Entah mengapa, tangan Beta yang tadinya ingin mengambil sesuatu di dalam saku seragamnya hanya mengambang di udara. Baru kali ini, senyuman Gamma tidak bisa membuat Beta ikut tersenyum juga. Tapi, senyuman Gamma kali ini membuat sesuatu di dalam hatinya terasa nyeri.

"Oh," Beta menganggukkan kepalanya. "Beta pulang dulu, deh. Udah dijemput Bang Alfa."

Saat Beta berjalan menjauhinya, Gamma berteriak. "Botol minumnya, Ta!"

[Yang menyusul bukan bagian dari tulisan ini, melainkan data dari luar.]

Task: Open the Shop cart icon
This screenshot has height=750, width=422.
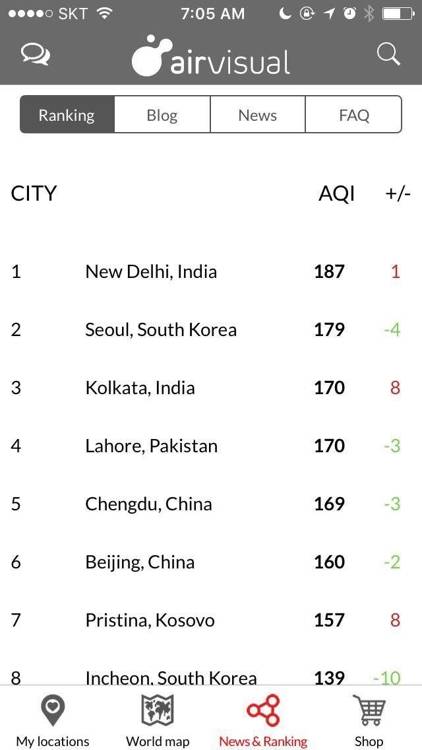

"Buat Gamma aja, Beta banyak di rumah!" Beta tidak mau berbalik dan melihat Gamma lagi. Dia tidak mau Gamma menyadari ekspresi wajah Beta yang langsung berubah ketika cowok itu mengatakan kalau dia sudah berpacaran dengan Sheryl.

Dan, sejak saat itu, Gamma berubah.

-------------

Haii!

Di tengah kegiatan gue yang lagi memahami trigonometri, gue bisa posting cerita baru juga. Trigonometri tuh sama kek doi, susah dipahami #Eeeaaakksss

Karena Alterio udah mau ending, jadi nggak apa-apalah posting yang baru. Dan, gue mohon maaf sebesar-besarnya karena untuk sementara Altaira dikantongin dulu. Kenapa? Karena gue sadar banget tulisan yang itu masih asdfghjkl.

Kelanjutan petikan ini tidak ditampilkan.